Morgan visits Buford in prison and tells him that the US Attorney will give Buford immunity on the molestation charges if Buford names all of his victims. Buford does his best to get under Morgan’s skin, going so far as to demand a hand-shake in exchange for the list of names. Somehow, Morgan manages to maintain his cool and get the list but we see how much the encounter affected him when he throws up in the bathroom later on.
Familiar Faces Return
This episode features several characters we were introduced to in “Profiler, Profiled”. One of those characters, Rodney Harris, is revealed to be the Unsub in this episode. Rodney was also abused by Buford and the team discovers that Rodney murdered the first victim after learning that he had molested his son. That molestation triggered Rodney’s memories of Buford’s abuse and his other victims served as surrogates for Buford.
When the agents track Rodney down, he is holding his ex-wife and her new partner hostage, in front of his son. Morgan enters the home and manages to talk Rodney down, telling him that he does not want to hurt anyone with his son as a witness. Morgan gives Rodney a moment with his son before taking Rodney into custody.
Morgan’s former nemesis Stan Gordinski returns in this episode and works with the team. Gordinski seems less hostile toward Morgan this time around and expresses remorse for his attitude toward Morgan in the past. When he learns that Morgan was not Buford’s only victim, Gordinski is shocked and he has to reevaluate how he handled things over the years.

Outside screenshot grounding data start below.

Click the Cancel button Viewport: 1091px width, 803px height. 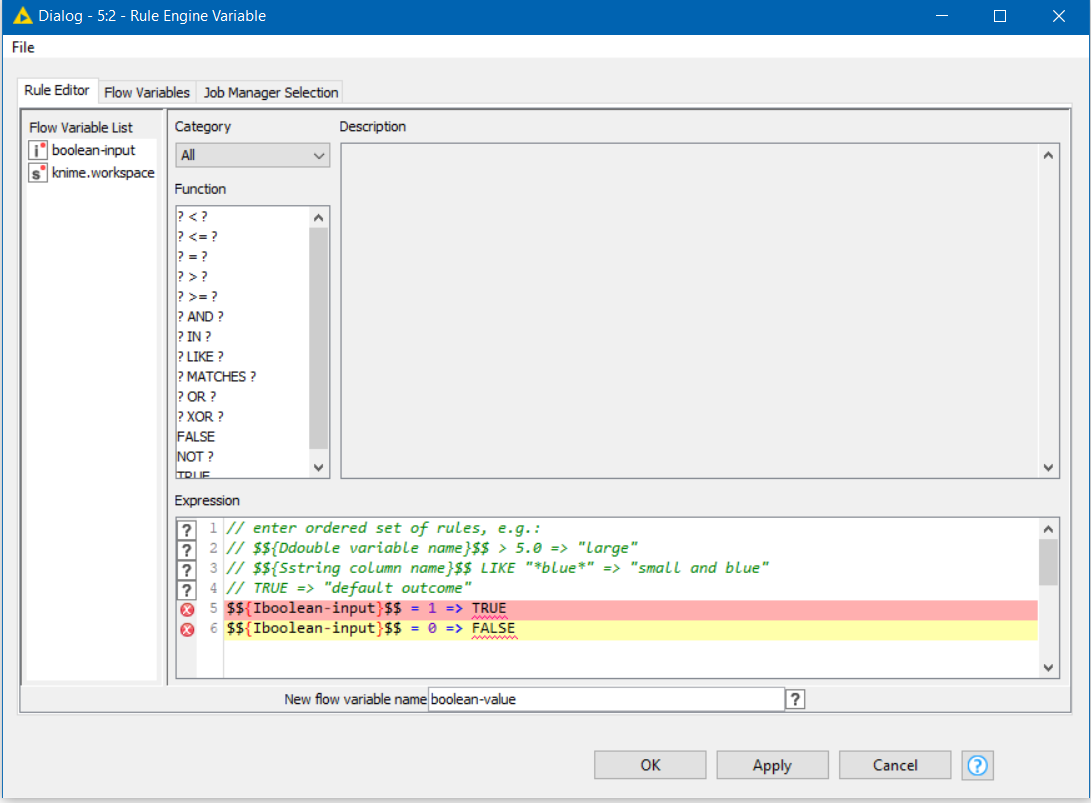[x=894, y=765]
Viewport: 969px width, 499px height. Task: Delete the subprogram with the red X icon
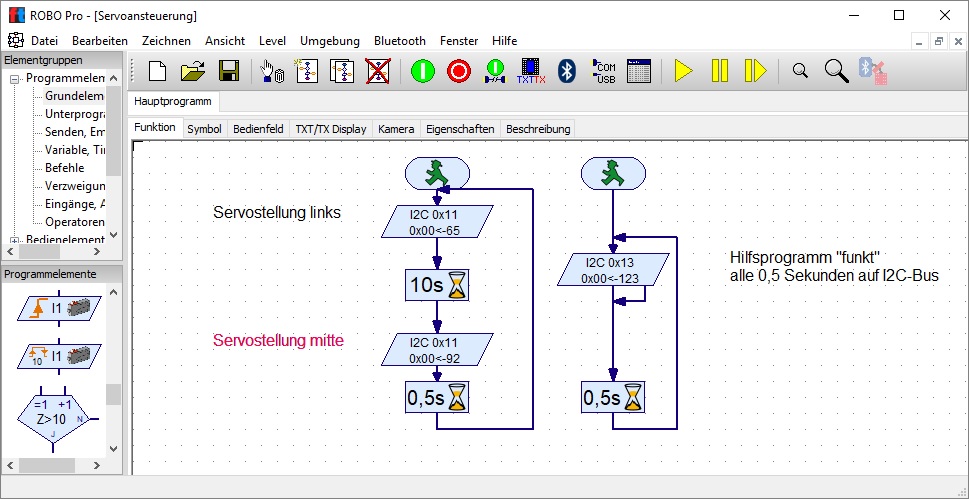click(x=378, y=71)
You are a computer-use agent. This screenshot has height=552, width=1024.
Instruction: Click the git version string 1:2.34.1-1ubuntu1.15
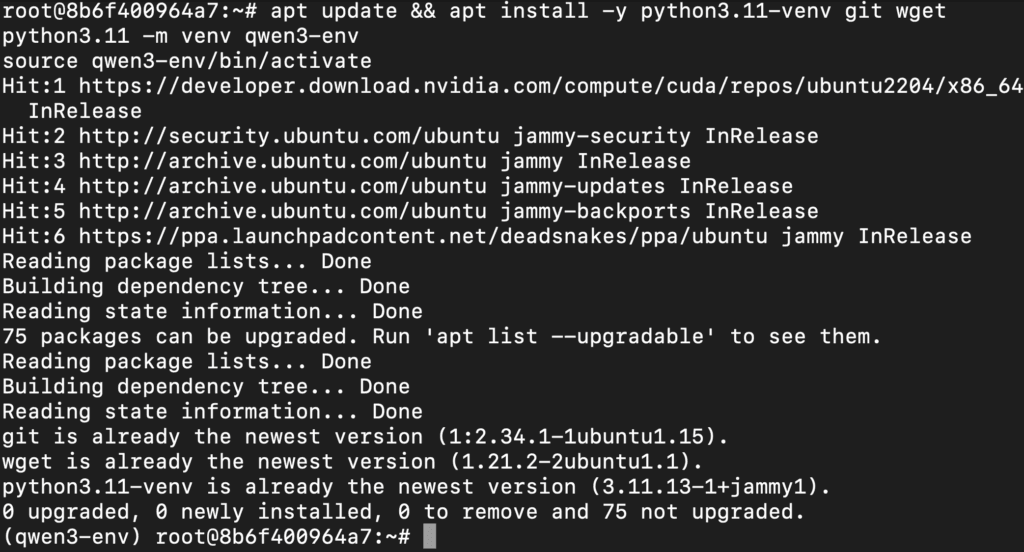coord(576,436)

After they arrest Rodney, Gordinski tells Morgan that he got it wrong all those years ago. He protected Buford and arrested Buford’s victims based on assumptions he made about them. Gordinski apologizes to Morgan and while the gesture is genuine, it does not erase everything Gordinski put Morgan through over the years.
A Moment of Closure
After Rodney’s arrest, Morgan overhears reporters asking if the abuse is what drove Rodney to kill and Morgan makes a statement to the contrary. Morgan explains that most victims of molestation do not grow up to be offenders or criminals. He knows this because he is also one of Buford’s victims. Morgan says that despite the pain, isolation and anger that often follows the abuse, the victim can get through it and it can make them stronger. Morgan’s statement is a message not just to all of Buford’s victims but to all victims of sexual abuse.
When Buford’s fellow inmates hear Morgan’s statement, they react as expected. The episode ends with Morgan learning that Buford is dead and we see an incredible range of emotions pass over his face as he realizes that his abuser cannot hurt anyone ever again.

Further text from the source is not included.